Copy the following lines word for word, covering every one of the records.

Text and item location entries
-=-=-
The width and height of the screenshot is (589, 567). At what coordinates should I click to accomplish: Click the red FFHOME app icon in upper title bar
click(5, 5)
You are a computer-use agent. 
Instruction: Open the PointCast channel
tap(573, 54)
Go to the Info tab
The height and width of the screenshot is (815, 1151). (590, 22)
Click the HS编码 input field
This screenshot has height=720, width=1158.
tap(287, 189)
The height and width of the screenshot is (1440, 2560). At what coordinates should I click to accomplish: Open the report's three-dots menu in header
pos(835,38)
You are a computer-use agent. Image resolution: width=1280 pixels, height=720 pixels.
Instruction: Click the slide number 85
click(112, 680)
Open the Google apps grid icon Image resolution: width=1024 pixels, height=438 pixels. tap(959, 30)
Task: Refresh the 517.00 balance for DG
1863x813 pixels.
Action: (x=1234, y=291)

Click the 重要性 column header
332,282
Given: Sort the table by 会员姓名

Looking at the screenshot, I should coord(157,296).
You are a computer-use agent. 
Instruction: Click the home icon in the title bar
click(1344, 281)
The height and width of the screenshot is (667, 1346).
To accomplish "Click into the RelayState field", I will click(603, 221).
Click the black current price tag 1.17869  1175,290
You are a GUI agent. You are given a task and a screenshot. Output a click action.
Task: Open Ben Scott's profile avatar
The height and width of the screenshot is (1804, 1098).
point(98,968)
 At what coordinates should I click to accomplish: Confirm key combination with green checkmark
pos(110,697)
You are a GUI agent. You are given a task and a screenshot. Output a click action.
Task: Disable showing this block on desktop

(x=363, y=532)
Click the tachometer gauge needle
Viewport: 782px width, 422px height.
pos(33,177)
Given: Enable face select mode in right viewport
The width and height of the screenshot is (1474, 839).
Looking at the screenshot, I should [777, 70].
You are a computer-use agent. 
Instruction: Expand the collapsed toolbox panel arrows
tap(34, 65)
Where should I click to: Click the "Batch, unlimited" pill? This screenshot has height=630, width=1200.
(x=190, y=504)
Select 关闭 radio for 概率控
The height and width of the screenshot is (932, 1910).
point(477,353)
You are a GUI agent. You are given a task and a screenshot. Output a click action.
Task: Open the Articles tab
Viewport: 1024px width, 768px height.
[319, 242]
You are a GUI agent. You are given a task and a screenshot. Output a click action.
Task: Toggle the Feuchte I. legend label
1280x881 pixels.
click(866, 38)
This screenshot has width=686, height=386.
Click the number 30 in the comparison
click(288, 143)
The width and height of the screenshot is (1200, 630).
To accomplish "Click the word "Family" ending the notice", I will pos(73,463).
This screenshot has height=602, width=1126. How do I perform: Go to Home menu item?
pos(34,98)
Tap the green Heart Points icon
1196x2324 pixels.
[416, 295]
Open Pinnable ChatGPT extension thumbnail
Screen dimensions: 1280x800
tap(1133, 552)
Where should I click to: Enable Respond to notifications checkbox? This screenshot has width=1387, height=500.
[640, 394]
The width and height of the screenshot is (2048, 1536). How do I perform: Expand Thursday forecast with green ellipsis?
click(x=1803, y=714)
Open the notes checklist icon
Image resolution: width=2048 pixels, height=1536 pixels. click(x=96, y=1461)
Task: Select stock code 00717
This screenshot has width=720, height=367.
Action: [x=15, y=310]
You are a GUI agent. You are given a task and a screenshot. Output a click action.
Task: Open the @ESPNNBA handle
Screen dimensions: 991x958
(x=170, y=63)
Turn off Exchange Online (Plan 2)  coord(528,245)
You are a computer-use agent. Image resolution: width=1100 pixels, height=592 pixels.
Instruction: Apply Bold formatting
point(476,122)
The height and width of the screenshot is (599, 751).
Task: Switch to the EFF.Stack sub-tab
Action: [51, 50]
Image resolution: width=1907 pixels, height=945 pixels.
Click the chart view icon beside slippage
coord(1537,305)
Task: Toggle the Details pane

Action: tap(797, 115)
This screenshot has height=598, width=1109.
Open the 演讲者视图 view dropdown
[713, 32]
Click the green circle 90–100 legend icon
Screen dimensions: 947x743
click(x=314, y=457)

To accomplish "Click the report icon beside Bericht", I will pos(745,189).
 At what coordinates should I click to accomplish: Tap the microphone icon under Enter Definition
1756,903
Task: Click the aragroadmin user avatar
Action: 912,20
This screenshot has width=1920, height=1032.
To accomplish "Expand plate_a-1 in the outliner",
-=-=-
▶ [OUTPUT FOR THIS TASK]:
The width and height of the screenshot is (589, 567). At what coordinates should I click to accomplish: Click the red FFHOME app icon in upper title bar
click(5, 5)
You are a computer-use agent. 
Instruction: Open the PointCast channel
tap(573, 54)
Go to the Info tab
The height and width of the screenshot is (815, 1151). (590, 22)
Click the HS编码 input field
This screenshot has height=720, width=1158.
tap(287, 189)
The height and width of the screenshot is (1440, 2560). At what coordinates should I click to accomplish: Open the report's three-dots menu in header
pos(835,38)
You are a computer-use agent. Image resolution: width=1280 pixels, height=720 pixels.
Instruction: Click the slide number 85
click(112, 680)
Open the Google apps grid icon Image resolution: width=1024 pixels, height=438 pixels. tap(959, 30)
Task: Refresh the 517.00 balance for DG
1863x813 pixels.
Action: (x=1234, y=291)

Click the 重要性 column header
332,282
Given: Sort the table by 会员姓名

Looking at the screenshot, I should coord(157,296).
You are a computer-use agent. 
Instruction: Click the home icon in the title bar
click(1344, 281)
The height and width of the screenshot is (667, 1346).
To accomplish "Click into the RelayState field", I will click(603, 221).
Click the black current price tag 1.17869  1175,290
You are a GUI agent. You are given a task and a screenshot. Output a click action.
Task: Open Ben Scott's profile avatar
The height and width of the screenshot is (1804, 1098).
point(98,968)
 At what coordinates should I click to accomplish: Confirm key combination with green checkmark
pos(110,697)
You are a GUI agent. You are given a task and a screenshot. Output a click action.
Task: Disable showing this block on desktop

(x=363, y=532)
Click the tachometer gauge needle
Viewport: 782px width, 422px height.
pos(33,177)
Given: Enable face select mode in right viewport
The width and height of the screenshot is (1474, 839).
Looking at the screenshot, I should [777, 70].
You are a computer-use agent. 
Instruction: Expand the collapsed toolbox panel arrows
tap(34, 65)
Where should I click to: Click the "Batch, unlimited" pill? This screenshot has height=630, width=1200.
(x=190, y=504)
Select 关闭 radio for 概率控
The height and width of the screenshot is (932, 1910).
point(477,353)
You are a GUI agent. You are given a task and a screenshot. Output a click action.
Task: Open the Articles tab
Viewport: 1024px width, 768px height.
[319, 242]
You are a GUI agent. You are given a task and a screenshot. Output a click action.
Task: Toggle the Feuchte I. legend label
1280x881 pixels.
click(866, 38)
This screenshot has width=686, height=386.
Click the number 30 in the comparison
click(288, 143)
The width and height of the screenshot is (1200, 630).
To accomplish "Click the word "Family" ending the notice", I will pos(73,463).
This screenshot has height=602, width=1126. How do I perform: Go to Home menu item?
pos(34,98)
Tap the green Heart Points icon
1196x2324 pixels.
[416, 295]
Open Pinnable ChatGPT extension thumbnail
Screen dimensions: 1280x800
tap(1133, 552)
Where should I click to: Enable Respond to notifications checkbox? This screenshot has width=1387, height=500.
[640, 394]
The width and height of the screenshot is (2048, 1536). How do I perform: Expand Thursday forecast with green ellipsis?
click(x=1803, y=714)
Open the notes checklist icon
Image resolution: width=2048 pixels, height=1536 pixels. click(x=96, y=1461)
Task: Select stock code 00717
This screenshot has width=720, height=367.
Action: [x=15, y=310]
You are a GUI agent. You are given a task and a screenshot. Output a click action.
Task: Open the @ESPNNBA handle
Screen dimensions: 991x958
(x=170, y=63)
Turn off Exchange Online (Plan 2)  coord(528,245)
You are a computer-use agent. Image resolution: width=1100 pixels, height=592 pixels.
Instruction: Apply Bold formatting
point(476,122)
The height and width of the screenshot is (599, 751).
Task: Switch to the EFF.Stack sub-tab
Action: [51, 50]
Image resolution: width=1907 pixels, height=945 pixels.
Click the chart view icon beside slippage
coord(1537,305)
Task: Toggle the Details pane

Action: tap(797, 115)
This screenshot has height=598, width=1109.
Open the 演讲者视图 view dropdown
[713, 32]
Click the green circle 90–100 legend icon
Screen dimensions: 947x743
click(x=314, y=457)

To accomplish "Click the report icon beside Bericht", I will pos(745,189).
 At what coordinates should I click to accomplish: Tap the microphone icon under Enter Definition
1756,903
Task: Click the aragroadmin user avatar
Action: 912,20
This screenshot has width=1920, height=1032.
To accomplish "Expand plate_a-1 in the outliner",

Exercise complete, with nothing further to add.